El perdón entre los seres
humanos es en parte similar y en parte diferente. Es semejante porque tampoco
consiste en disculpar, como creen muchas personas. Cuando les pedimos perdonar
un engaño o un abuso, piensan que estamos sugiriendo el hecho de que en
realidad no se ha cometido una falta; pero en ese caso no habría nada que
perdonar. Los afectados nos dirán: «Este hombre no ha cumplido un compromiso de
gran importancia». Eso es lo que deben perdonar (no significa que vayan a creer
en él cuando se comprometa nuevamente; significa que deben hacer todo lo
posible por eliminar su resentimiento por completo y cualquier deseo de
humillar, herir o castigar al ofensor). Existe una diferencia entre esta
situación y el hecho de pedir perdón a Dios: admitimos con gran facilidad
nuestras propias excusas, pero no juzgamos a los demás con el mismo criterio.
Cuando hemos pecado, nos parece que las excusas podrían ser mejores (aun cuando
no tenemos certeza); cuando los demás nos ofenden, consideramos excesivas las
excusas (aun cuando tampoco tenemos certeza). Por consiguiente, en primer lugar
debemos observar con detención si existen circunstancias atenuantes en virtud
de las cuales una persona no sea tan culpable como creíamos; pero la
perdonaremos aun cuando sea absolutamente culpable, y si el noventa y nueve por
ciento de esa culpa aparente puede justificarse en buena forma con excusas, el
problema del perdón reside en el uno por ciento restante. No hay caridad
cristiana, sino mera justicia, al disculpar lo excusable. Para ser cristianos,
debemos perdonar lo inexcusable, porque así procede Dios con nosotros.
Es difícil.
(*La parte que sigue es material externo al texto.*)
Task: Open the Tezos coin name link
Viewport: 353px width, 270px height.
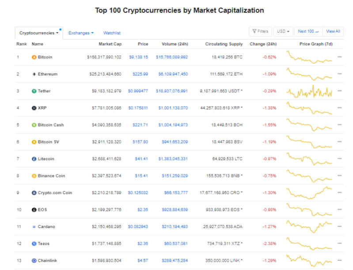Action: (x=45, y=243)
Tal vez no es tan
difícil perdonar sólo una gran ofensa. ¿Pero cómo olvidar las provocaciones
incesantes de la vida cotidiana?, ¿cómo perdonar de manera permanente a una
suegra dominante, a un marido fastidioso, a una esposa regañona, a una hija
egoísta o a un hijo mentiroso? A mi modo de ver, sólo es posible conseguirlo
recordando nuestra situación, comprendiendo el sentido de estas palabras en
nuestras oraciones de cada noche: «Perdónanos nuestras ofensas, así como
nosotros perdonamos a los que nos ofenden». Sólo en estas condiciones podemos
ser perdonados. Si no las aceptamos, estamos rechazando la misericordia divina.
La regla no tiene excepciones y en las palabras de Dios no existe ambigüedad.
* En «El perdón y otros ensayos
cristianos», Editorial Andrés Bello, 1998.